» **Objective**:
Count the lines of the material below that contain the string "page", with case significant, and give only the number.

» **Records shown**:

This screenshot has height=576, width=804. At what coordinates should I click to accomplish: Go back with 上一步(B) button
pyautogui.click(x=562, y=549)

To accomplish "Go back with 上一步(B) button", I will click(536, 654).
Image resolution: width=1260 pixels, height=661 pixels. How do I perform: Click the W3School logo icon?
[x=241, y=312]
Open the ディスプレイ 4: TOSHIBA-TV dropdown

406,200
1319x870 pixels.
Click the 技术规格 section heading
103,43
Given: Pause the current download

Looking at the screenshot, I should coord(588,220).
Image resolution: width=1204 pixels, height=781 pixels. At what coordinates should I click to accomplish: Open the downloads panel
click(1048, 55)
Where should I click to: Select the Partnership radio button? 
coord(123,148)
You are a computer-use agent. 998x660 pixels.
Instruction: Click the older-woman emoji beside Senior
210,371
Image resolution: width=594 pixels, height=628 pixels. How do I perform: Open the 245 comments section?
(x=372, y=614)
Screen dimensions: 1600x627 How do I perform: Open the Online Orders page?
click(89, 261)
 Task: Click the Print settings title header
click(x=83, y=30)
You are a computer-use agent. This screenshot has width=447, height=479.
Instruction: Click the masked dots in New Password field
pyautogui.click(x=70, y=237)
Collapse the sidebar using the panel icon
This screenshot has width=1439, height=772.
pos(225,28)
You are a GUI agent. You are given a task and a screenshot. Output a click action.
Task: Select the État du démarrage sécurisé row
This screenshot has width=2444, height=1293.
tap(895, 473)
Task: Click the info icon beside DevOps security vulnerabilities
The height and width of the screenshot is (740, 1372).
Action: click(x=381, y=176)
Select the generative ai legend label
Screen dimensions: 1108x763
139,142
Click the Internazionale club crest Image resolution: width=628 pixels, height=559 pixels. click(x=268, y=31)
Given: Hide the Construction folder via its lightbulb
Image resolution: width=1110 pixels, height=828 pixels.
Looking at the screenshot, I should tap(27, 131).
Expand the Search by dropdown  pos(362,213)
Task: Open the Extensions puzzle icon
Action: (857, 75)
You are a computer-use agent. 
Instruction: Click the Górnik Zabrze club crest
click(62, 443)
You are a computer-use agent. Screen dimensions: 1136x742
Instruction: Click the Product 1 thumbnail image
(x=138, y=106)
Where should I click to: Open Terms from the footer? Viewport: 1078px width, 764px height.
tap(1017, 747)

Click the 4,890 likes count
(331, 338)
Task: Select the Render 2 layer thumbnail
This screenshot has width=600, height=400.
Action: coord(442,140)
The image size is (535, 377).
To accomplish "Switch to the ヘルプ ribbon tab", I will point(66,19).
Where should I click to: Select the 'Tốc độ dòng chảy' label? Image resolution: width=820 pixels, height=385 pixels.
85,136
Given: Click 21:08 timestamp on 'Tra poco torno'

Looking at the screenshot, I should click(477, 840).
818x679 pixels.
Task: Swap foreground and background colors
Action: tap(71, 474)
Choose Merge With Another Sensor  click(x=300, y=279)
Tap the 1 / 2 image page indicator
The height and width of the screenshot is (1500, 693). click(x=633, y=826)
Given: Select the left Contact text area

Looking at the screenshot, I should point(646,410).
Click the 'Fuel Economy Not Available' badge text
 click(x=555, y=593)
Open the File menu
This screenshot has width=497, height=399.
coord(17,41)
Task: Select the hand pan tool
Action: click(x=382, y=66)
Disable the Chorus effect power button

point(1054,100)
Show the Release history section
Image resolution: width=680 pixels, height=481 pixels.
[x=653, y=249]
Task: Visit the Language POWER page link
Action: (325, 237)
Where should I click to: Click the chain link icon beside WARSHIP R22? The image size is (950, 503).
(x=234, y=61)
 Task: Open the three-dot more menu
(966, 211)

» **Task answer**:
3